▸ Exercise instructions
Revise the records below by replacing every occurrence of "Instruction:" with "Command:", leaving all other text unchanged.

## Begin

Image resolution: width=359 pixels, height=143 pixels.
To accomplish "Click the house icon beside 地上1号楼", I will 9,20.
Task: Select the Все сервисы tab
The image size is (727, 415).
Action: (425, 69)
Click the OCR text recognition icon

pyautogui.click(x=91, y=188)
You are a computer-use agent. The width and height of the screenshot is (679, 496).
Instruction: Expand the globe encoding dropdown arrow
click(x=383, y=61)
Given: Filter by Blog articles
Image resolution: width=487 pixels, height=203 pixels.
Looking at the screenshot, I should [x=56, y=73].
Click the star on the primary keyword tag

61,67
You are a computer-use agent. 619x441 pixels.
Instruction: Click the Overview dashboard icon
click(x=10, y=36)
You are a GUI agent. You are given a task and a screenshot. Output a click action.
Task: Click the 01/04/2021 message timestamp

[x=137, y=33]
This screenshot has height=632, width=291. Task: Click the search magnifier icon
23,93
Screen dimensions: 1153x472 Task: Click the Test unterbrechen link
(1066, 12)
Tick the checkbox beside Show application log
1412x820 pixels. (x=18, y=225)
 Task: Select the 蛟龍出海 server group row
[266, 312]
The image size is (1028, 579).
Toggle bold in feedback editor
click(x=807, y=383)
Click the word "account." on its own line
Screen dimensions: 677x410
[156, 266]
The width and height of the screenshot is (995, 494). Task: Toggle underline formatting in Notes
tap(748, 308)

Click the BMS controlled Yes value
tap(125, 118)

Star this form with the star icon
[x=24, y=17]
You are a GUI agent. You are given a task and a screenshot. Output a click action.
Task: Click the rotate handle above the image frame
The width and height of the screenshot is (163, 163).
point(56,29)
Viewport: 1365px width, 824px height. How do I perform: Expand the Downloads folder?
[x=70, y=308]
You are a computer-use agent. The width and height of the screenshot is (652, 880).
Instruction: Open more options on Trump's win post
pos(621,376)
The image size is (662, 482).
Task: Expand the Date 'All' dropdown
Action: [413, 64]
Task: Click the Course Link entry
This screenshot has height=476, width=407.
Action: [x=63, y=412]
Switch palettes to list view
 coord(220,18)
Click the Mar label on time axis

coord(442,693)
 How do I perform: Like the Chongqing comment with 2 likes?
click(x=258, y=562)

## End

▸ Correct result
Image resolution: width=359 pixels, height=143 pixels.
To accomplish "Click the house icon beside 地上1号楼", I will 9,20.
Task: Select the Все сервисы tab
The image size is (727, 415).
Action: (425, 69)
Click the OCR text recognition icon

pyautogui.click(x=91, y=188)
You are a computer-use agent. The width and height of the screenshot is (679, 496).
Command: Expand the globe encoding dropdown arrow
click(x=383, y=61)
Given: Filter by Blog articles
Image resolution: width=487 pixels, height=203 pixels.
Looking at the screenshot, I should [x=56, y=73].
Click the star on the primary keyword tag

61,67
You are a computer-use agent. 619x441 pixels.
Command: Click the Overview dashboard icon
click(x=10, y=36)
You are a GUI agent. You are given a task and a screenshot. Output a click action.
Task: Click the 01/04/2021 message timestamp

[x=137, y=33]
This screenshot has height=632, width=291. Task: Click the search magnifier icon
23,93
Screen dimensions: 1153x472 Task: Click the Test unterbrechen link
(1066, 12)
Tick the checkbox beside Show application log
1412x820 pixels. (x=18, y=225)
 Task: Select the 蛟龍出海 server group row
[266, 312]
The image size is (1028, 579).
Toggle bold in feedback editor
click(x=807, y=383)
Click the word "account." on its own line
Screen dimensions: 677x410
[156, 266]
The width and height of the screenshot is (995, 494). Task: Toggle underline formatting in Notes
tap(748, 308)

Click the BMS controlled Yes value
tap(125, 118)

Star this form with the star icon
[x=24, y=17]
You are a GUI agent. You are given a task and a screenshot. Output a click action.
Task: Click the rotate handle above the image frame
The width and height of the screenshot is (163, 163).
point(56,29)
Viewport: 1365px width, 824px height. How do I perform: Expand the Downloads folder?
[x=70, y=308]
You are a computer-use agent. The width and height of the screenshot is (652, 880).
Command: Open more options on Trump's win post
pos(621,376)
The image size is (662, 482).
Task: Expand the Date 'All' dropdown
Action: [413, 64]
Task: Click the Course Link entry
This screenshot has height=476, width=407.
Action: [x=63, y=412]
Switch palettes to list view
 coord(220,18)
Click the Mar label on time axis

coord(442,693)
 How do I perform: Like the Chongqing comment with 2 likes?
click(x=258, y=562)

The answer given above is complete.